Edison alza la posta della scommessa sul futuro del gas e dopo gli accordi con i russi ora prenota forniture di Gnl dagli Stati Uniti: un milione di tonnellate l’anno (pari a 1,4 miliardi di metri di cubi) che si è impegnata ad acquistare per vent’anni da Calcasieu Pass, un nuovo impianto di liquefazione che Venture Globalpunta a realizzare in Louisiana.

Lo scorso giugno la società di Foro Buonaparte aveva stretto un’intesa con Gazprom – che sempre più appare come l’antagonista dello shale gas americano – per collaborare nell’apertura della cosiddetta Rotta Sud per il gas russo verso l’Italia.

L’accordo di ieri riguarda uno dei tanti impianti per l’export di Gnl in progettazione negli Usa. L’obiettivo è che Calcasieu Pass entri in funzione nel 2021, purché l’iter autorizzativo si concluda per tempo e Venture Global dia effettivamente via libera all’investimento: un esito non scontato, visto l’affollamento di progetti per nuova offerta e le previsioni incerte sulla domanda di gas, ma che è diventato più probabile ora che un decimo della produzione attesa dell’impianto ha trovato un cliente in Edison.

La società americana, che si vanta di poter diventare «uno dei fornitori di Gnl a più basso costo nel mondo», ha già raccolto 361 milioni di dollari per finanziare Calcasieu Pass e un altro e un altro impianto, sempre in Louisiana (Plaquemines, da 20 milioni di tonnellate). Ma per rassicurare le banche, divenute più caute nel concedere credito al settore, è importante riuscire ad esibire pre-accordi per la vendita del gas.

Secondo il Sales and Purchase Agreement annunciato ieri, Edison acquisterà il gas su base Fob (free on board). I carichi, privi di vincoli sulla destinazione, non necessariamente arriveranno quindi in Italia, anche se il gruppo di Foro Buonaparte è responsabile del 20% dei nostri approvvigionamenti attraverso contratti di lungo termine con Algeria, Libia, Qatar e Russia.

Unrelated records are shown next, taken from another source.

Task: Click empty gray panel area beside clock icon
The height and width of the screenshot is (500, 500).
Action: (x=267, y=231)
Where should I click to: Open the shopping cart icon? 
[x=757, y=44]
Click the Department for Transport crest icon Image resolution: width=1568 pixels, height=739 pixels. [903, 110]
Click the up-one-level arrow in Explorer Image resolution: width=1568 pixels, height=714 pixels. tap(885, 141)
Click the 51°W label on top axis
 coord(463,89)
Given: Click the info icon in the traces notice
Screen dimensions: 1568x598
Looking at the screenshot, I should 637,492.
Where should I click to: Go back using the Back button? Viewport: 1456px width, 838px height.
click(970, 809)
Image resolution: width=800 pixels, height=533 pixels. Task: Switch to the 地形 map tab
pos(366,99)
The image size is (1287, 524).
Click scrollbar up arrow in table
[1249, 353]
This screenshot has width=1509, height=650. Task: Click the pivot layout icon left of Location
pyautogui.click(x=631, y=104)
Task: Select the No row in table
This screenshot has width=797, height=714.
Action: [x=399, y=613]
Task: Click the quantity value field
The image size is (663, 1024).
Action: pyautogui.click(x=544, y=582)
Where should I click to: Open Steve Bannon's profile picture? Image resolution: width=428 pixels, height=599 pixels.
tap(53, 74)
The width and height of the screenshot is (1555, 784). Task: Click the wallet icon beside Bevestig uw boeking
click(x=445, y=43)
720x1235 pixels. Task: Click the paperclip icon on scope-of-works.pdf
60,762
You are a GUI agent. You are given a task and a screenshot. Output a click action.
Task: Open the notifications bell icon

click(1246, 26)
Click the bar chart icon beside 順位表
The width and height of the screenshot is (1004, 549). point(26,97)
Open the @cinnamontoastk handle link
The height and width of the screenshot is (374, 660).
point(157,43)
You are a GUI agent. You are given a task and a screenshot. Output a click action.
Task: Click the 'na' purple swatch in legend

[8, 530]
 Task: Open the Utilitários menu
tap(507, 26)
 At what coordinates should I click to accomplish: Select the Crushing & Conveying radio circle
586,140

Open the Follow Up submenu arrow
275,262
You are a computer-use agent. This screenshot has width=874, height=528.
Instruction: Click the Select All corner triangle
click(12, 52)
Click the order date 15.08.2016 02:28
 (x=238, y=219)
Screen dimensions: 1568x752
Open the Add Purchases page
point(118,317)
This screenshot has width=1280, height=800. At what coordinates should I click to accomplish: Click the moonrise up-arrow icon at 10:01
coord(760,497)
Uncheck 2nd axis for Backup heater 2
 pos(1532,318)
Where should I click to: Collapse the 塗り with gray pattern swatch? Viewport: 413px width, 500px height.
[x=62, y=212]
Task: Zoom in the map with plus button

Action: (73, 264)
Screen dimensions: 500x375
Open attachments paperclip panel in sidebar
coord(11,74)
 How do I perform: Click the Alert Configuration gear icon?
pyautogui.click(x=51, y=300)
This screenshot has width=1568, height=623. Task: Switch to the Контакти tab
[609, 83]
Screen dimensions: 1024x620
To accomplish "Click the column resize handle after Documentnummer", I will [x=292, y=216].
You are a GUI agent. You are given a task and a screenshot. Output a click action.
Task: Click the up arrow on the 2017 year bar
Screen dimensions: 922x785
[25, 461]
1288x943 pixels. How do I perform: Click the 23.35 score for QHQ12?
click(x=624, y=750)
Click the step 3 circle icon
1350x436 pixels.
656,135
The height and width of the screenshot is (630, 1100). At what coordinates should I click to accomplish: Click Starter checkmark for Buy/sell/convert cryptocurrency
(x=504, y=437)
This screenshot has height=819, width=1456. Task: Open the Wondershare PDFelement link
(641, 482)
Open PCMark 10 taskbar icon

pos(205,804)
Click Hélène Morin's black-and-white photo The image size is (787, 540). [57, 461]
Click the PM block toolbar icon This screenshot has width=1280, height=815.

Non sono stati diffusi dettagli sul prezzo. Ma è presumibile che, in stile americano, sia stata prevista un’indicizzazione all’Henry Hub, come ha fatto Cheniere Energy, primo e tuttora unico esportatore di Gnl «made in Usa», dal terminal di Sabine Pass, che vende al 115% delle quotazioni Henry Hub più una tariffa fissa di 2,25-3 $/MBtu.